= WORK TO COMPLETE =
Copy out every line of the records below word for word.

[Entries taken from a collection]
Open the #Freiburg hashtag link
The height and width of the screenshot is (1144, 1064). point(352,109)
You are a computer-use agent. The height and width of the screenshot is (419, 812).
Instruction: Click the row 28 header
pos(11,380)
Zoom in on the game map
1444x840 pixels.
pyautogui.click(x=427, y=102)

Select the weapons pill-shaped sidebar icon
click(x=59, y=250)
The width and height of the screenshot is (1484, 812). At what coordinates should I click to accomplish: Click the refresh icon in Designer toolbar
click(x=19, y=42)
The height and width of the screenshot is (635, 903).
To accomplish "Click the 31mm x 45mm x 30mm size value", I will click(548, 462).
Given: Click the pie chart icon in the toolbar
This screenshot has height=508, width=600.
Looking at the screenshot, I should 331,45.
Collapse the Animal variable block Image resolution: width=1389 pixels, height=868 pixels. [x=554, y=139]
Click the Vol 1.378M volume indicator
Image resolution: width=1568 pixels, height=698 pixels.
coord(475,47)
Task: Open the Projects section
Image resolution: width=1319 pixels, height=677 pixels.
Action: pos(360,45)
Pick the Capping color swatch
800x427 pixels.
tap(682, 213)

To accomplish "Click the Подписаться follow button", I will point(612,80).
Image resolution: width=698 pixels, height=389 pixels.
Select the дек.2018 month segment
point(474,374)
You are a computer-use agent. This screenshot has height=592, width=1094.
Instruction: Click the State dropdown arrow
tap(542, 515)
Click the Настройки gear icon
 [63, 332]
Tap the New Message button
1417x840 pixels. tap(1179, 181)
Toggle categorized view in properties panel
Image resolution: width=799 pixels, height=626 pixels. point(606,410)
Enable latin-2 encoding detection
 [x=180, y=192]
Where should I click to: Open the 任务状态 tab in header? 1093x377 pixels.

= RESULT FOR THIS EXERCISE =
Open the #Freiburg hashtag link
The height and width of the screenshot is (1144, 1064). point(352,109)
You are a computer-use agent. The height and width of the screenshot is (419, 812).
Instruction: Click the row 28 header
pos(11,380)
Zoom in on the game map
1444x840 pixels.
pyautogui.click(x=427, y=102)

Select the weapons pill-shaped sidebar icon
click(x=59, y=250)
The width and height of the screenshot is (1484, 812). At what coordinates should I click to accomplish: Click the refresh icon in Designer toolbar
click(x=19, y=42)
The height and width of the screenshot is (635, 903).
To accomplish "Click the 31mm x 45mm x 30mm size value", I will click(548, 462).
Given: Click the pie chart icon in the toolbar
This screenshot has height=508, width=600.
Looking at the screenshot, I should 331,45.
Collapse the Animal variable block Image resolution: width=1389 pixels, height=868 pixels. [x=554, y=139]
Click the Vol 1.378M volume indicator
Image resolution: width=1568 pixels, height=698 pixels.
coord(475,47)
Task: Open the Projects section
Image resolution: width=1319 pixels, height=677 pixels.
Action: pos(360,45)
Pick the Capping color swatch
800x427 pixels.
tap(682, 213)

To accomplish "Click the Подписаться follow button", I will point(612,80).
Image resolution: width=698 pixels, height=389 pixels.
Select the дек.2018 month segment
point(474,374)
You are a computer-use agent. This screenshot has height=592, width=1094.
Instruction: Click the State dropdown arrow
tap(542, 515)
Click the Настройки gear icon
 [63, 332]
Tap the New Message button
1417x840 pixels. tap(1179, 181)
Toggle categorized view in properties panel
Image resolution: width=799 pixels, height=626 pixels. point(606,410)
Enable latin-2 encoding detection
 [x=180, y=192]
Where should I click to: Open the 任务状态 tab in header? 1093x377 pixels.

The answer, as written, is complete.